España va a caer a doble dígito en 2020, con un déficit que puede rondar los 140.000 millones de euros -tanto como los fondos de la UE, incluida la parte de préstamo- y con una caída del PIB que también será de casi 140.000 millones, con lo que Pedro Sánchez, con su equivocada gestión, habrá provocado la destrucción de una riqueza similar a los fondos que nos mandará Bruselas, y habrá añadido a la losa de la deuda otro importe equivalente a los anteriores, de manera que superará el 120% del PIB. La recuperación en 2021 se presenta incierta, por los vaivenes en las decisiones y por la destrucción de la estructura económica de este ejercicio, que dificultará la recuperación, tras haberse acabado con 1.540.000 puestos de trabajo, según las previsiones del propio Gobierno para 2020, tal y como consta en el Plan Presupuestario 2021 enviado a la UE.
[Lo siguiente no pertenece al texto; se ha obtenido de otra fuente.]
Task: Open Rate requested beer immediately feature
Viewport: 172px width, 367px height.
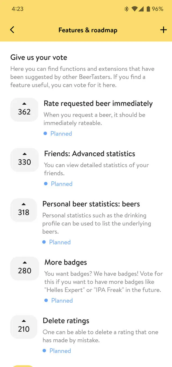Action: click(x=98, y=104)
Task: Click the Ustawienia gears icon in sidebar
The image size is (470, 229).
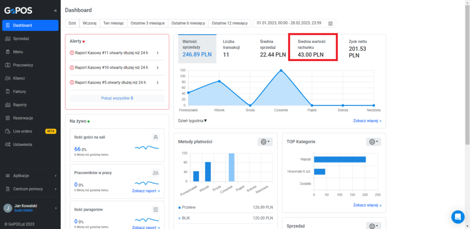Action: click(x=8, y=144)
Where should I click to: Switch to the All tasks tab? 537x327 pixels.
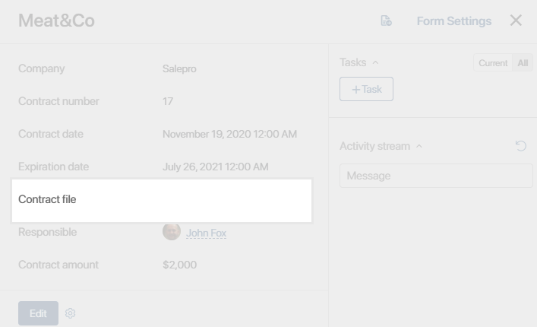(523, 62)

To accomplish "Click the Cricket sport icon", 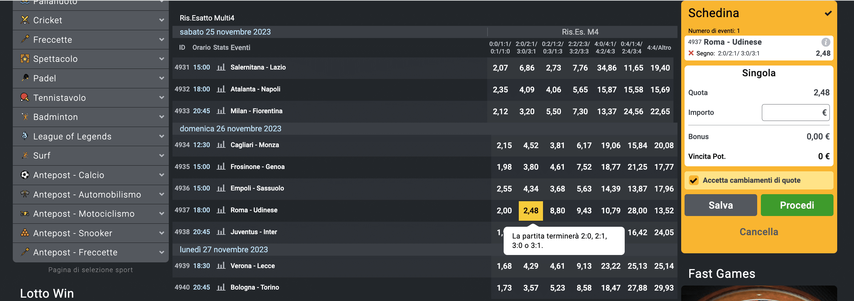I will pos(25,20).
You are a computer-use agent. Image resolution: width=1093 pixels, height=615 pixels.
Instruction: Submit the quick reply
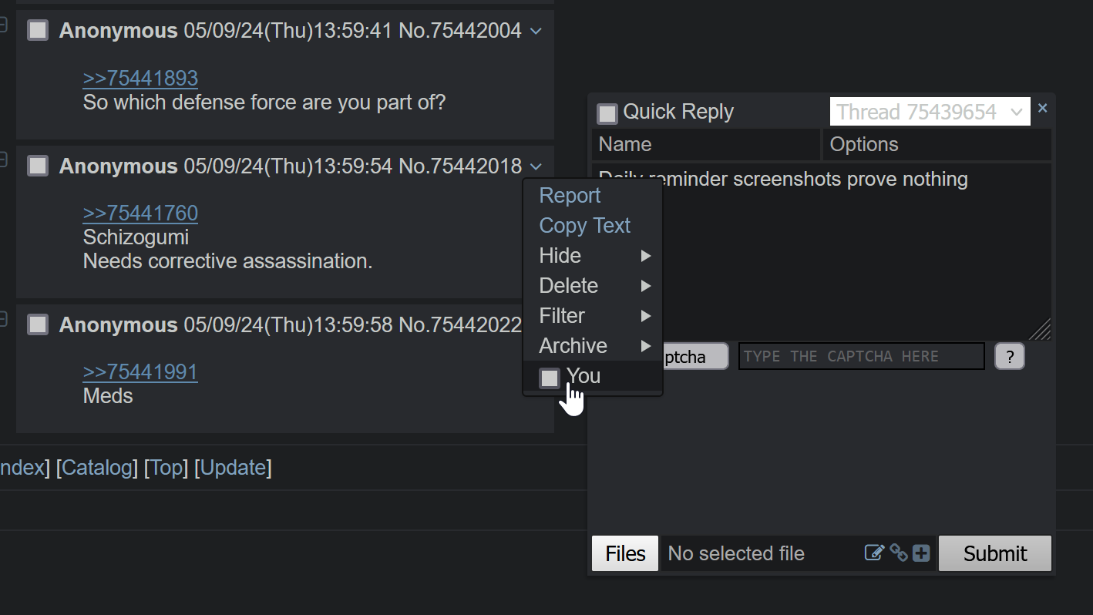pos(994,553)
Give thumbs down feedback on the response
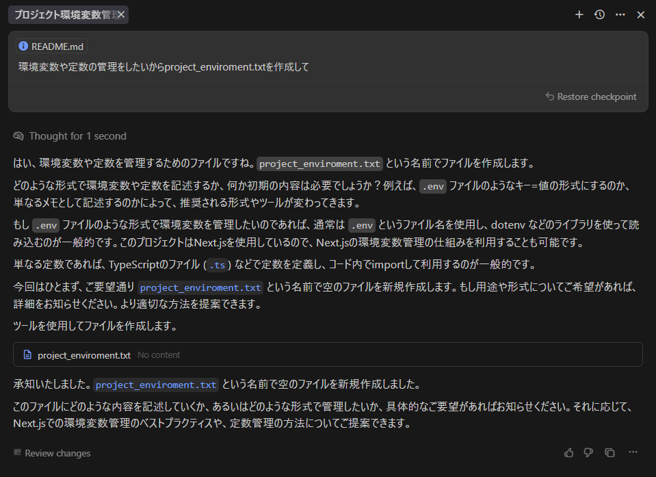656x477 pixels. 588,452
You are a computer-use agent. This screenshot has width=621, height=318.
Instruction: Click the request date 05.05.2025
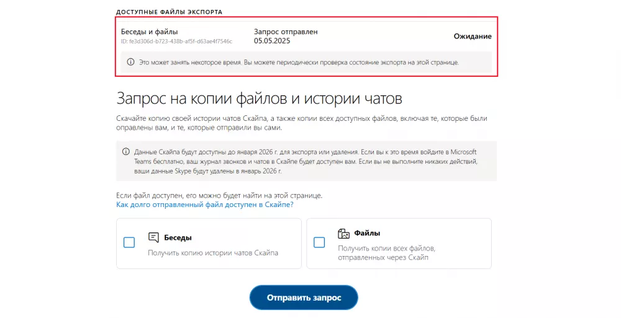pos(271,41)
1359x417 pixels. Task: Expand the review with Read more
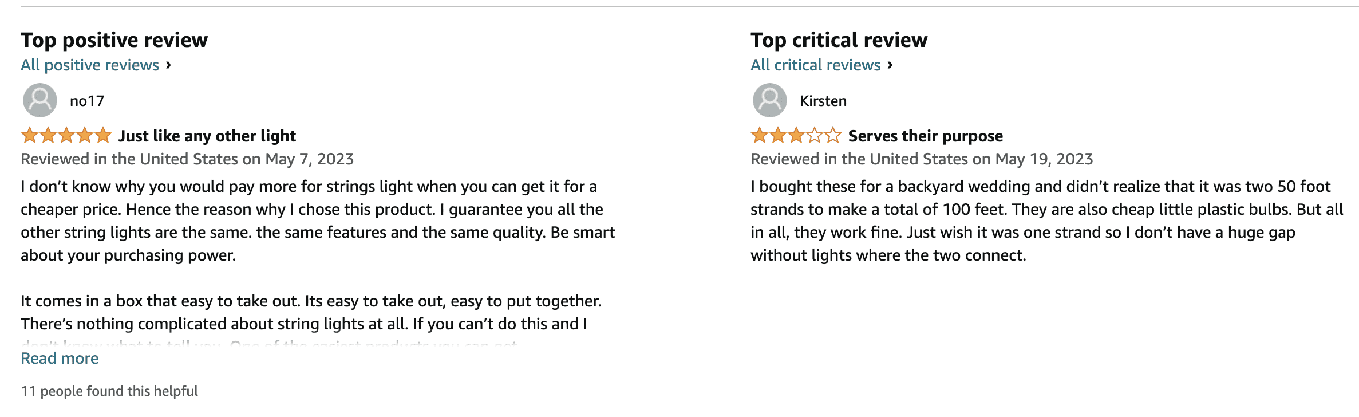60,359
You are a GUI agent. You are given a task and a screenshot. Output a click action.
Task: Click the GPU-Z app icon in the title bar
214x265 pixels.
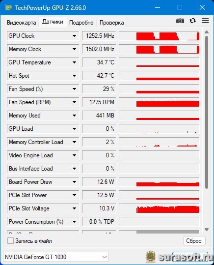coord(8,8)
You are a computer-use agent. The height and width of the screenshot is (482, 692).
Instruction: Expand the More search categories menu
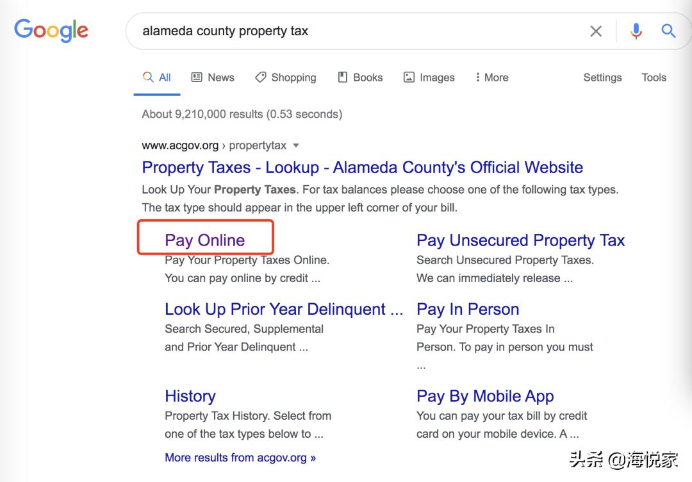point(491,78)
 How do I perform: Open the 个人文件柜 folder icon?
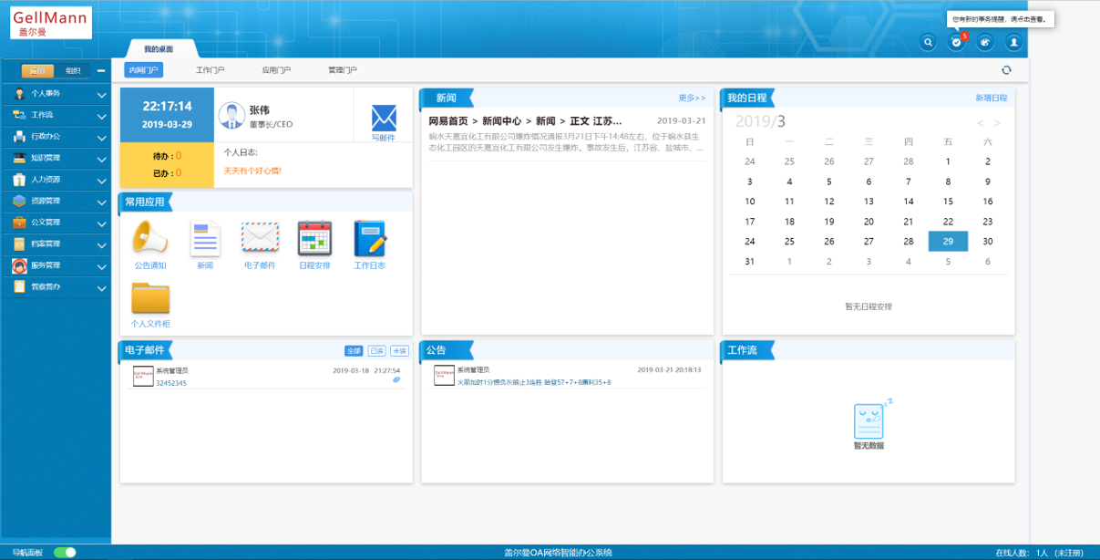pyautogui.click(x=150, y=298)
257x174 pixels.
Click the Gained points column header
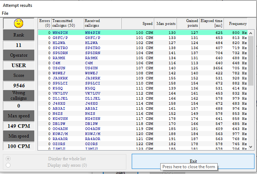tap(189, 23)
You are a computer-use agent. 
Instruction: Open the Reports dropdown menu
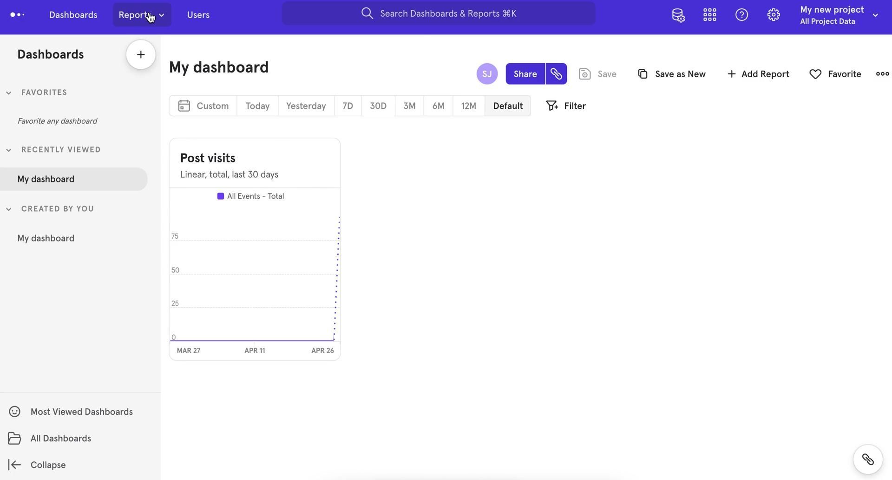coord(142,15)
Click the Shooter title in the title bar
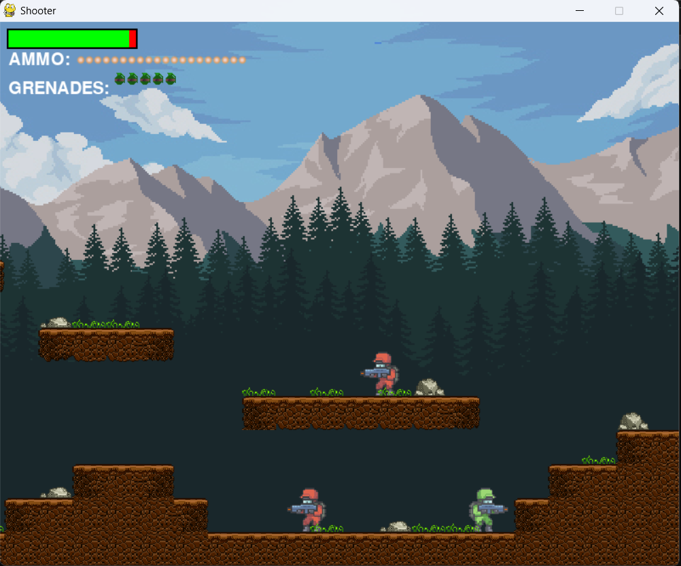This screenshot has width=681, height=566. click(37, 10)
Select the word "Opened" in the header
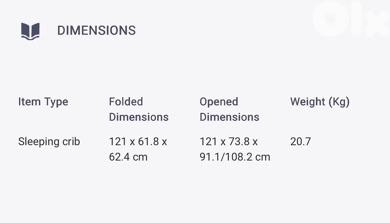 [x=219, y=102]
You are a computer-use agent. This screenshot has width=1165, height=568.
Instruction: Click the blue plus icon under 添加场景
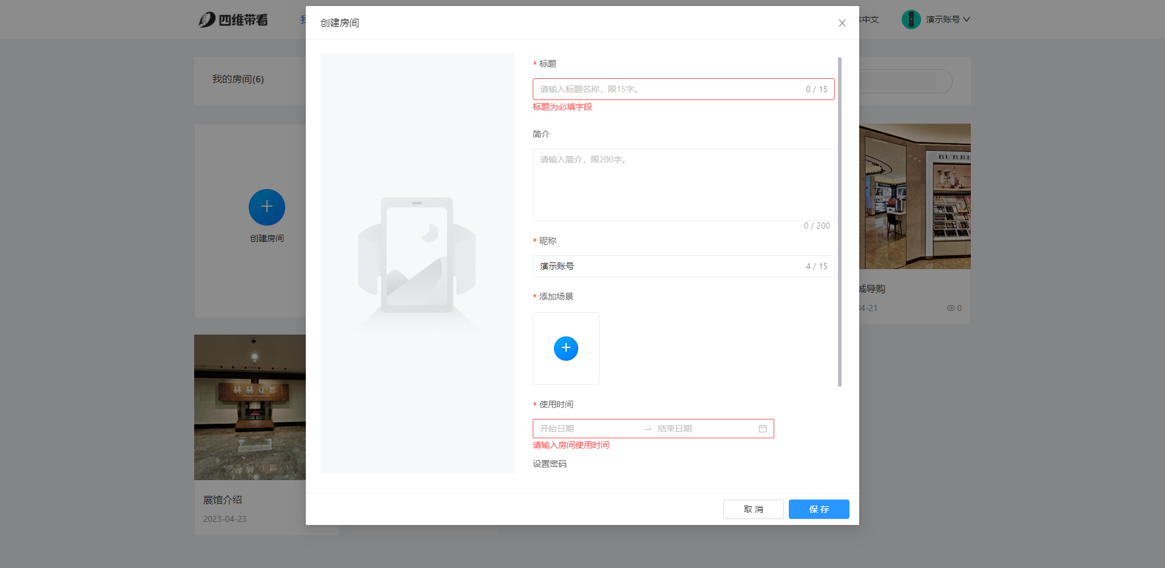pos(566,348)
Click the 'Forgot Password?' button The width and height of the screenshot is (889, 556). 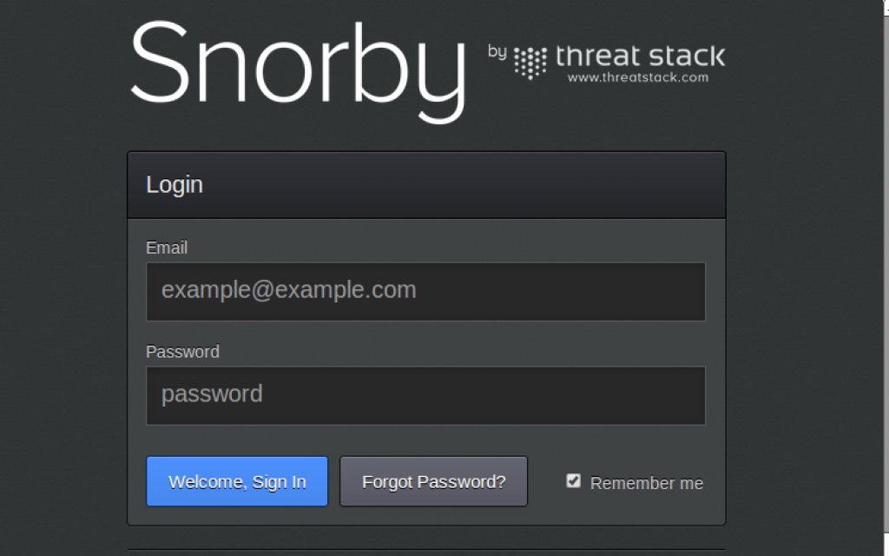[433, 481]
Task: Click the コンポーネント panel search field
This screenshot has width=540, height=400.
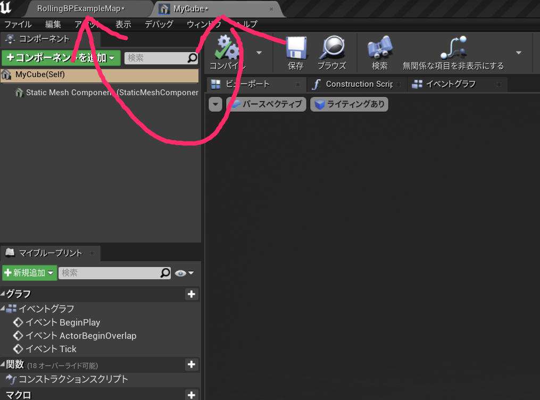Action: 156,58
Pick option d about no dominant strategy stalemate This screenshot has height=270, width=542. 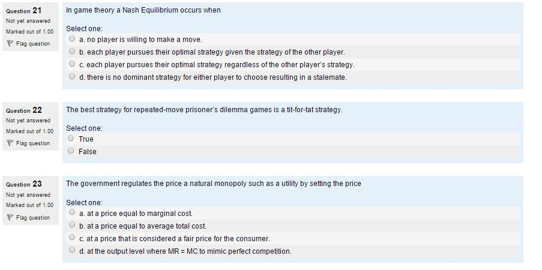pyautogui.click(x=72, y=76)
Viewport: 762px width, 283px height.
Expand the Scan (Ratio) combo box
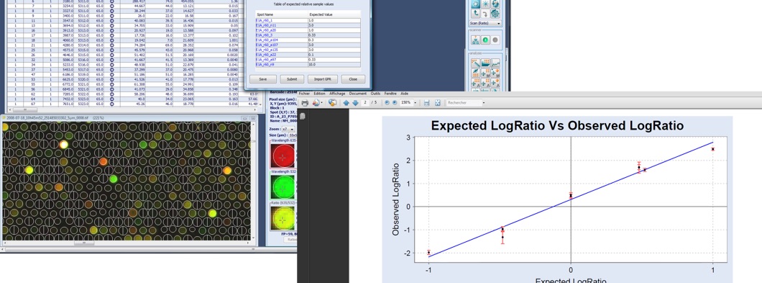click(485, 23)
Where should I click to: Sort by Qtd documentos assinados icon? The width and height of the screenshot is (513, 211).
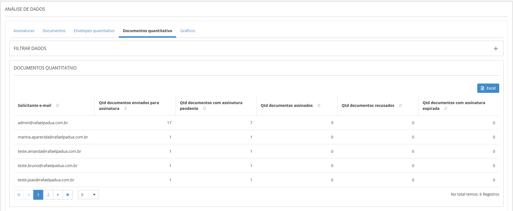319,106
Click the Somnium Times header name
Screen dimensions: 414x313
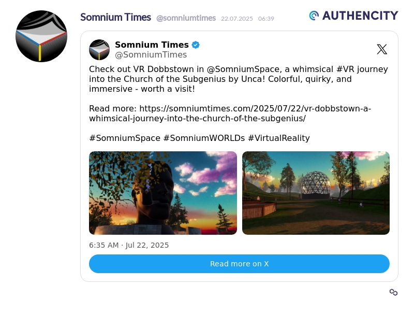[115, 18]
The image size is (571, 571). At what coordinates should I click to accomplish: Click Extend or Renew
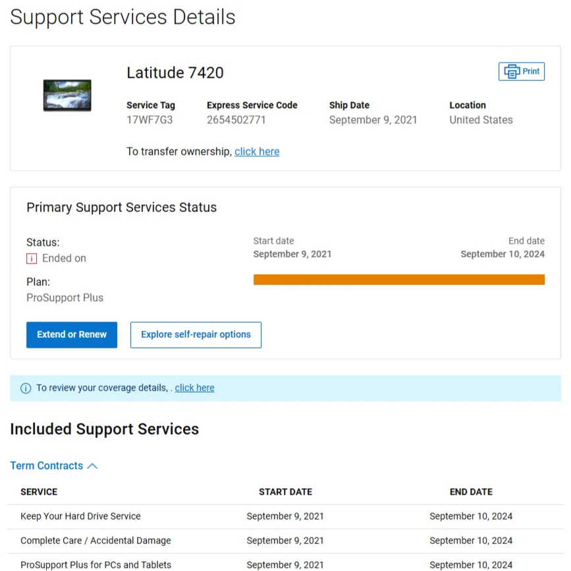click(x=71, y=335)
Como llevo diciendo desde el principio de la pandemia, la crisis económica puede ser más grave que la sanitaria, y, de hecho, ya lo es. El empobrecimiento en el que va a quedar sumida la economía provocará que tengamos una peor sanidad y, por tanto, habrá más muertes por todo tipo de enfermedad. Tampoco habrá margen para atender tanta prestación por desempleo o asistencial como se generará, porque nuestra deuda tiene un límite. Si nosotros no solucionamos nuestros problemas, la UE lo hará, porque no puede permitir que la cuarta economía de la eurozona desestabilice a toda la zona. Entonces, vendrán duros recortes en pensiones, en empleos públicos y en todo tipo de servicios, pero el Gobierno de Sánchez sólo se preocupa de anunciar subidas imprudentes de gasto e impuestos, que debilitan la viabilidad de todo ello, con la esperanza de que la propaganda dure lo suficiente y de que la ruina no se muestre con toda su crudeza para llegar a las siguientes elecciones y tratar de ser reelegidos.
Mientras eso sucede, la ceguera política seguirá provocando la ruina económica, sin que sus medidas medievales sirvan para mejorar la situación sanitaria, la cual sólo mejorará estructuralmente cuando haya vacuna que mitigue los contagios y los fallecimientos, no por los cierres, restricciones y limitaciones de la libertad que nos imponen. Seguirán con todo ello, que se resume en el absurdo mencionado de “a las once en casa”, con la diferencia de que si los padres lo hacían por el bien de sus hijos, los políticos lo hacen pensando en su interés electoral, sin preocuparles que hay una cosa que se llama libertad y otras que se llaman, basados en aquélla, derechos fundamentales de los ciudadanos, y que están pisoteando todos ellos, con, como digo, honrosas excepciones, a las que el resto ataca, tal y como he dicho. Todo es un esperpento que nos lleva a un horizonte muy oscuro, en el que no sabemos cuánta prosperidad vamos a recobrar y qué libertades recuperaremos, pues puede que alguna no vuelva nunca.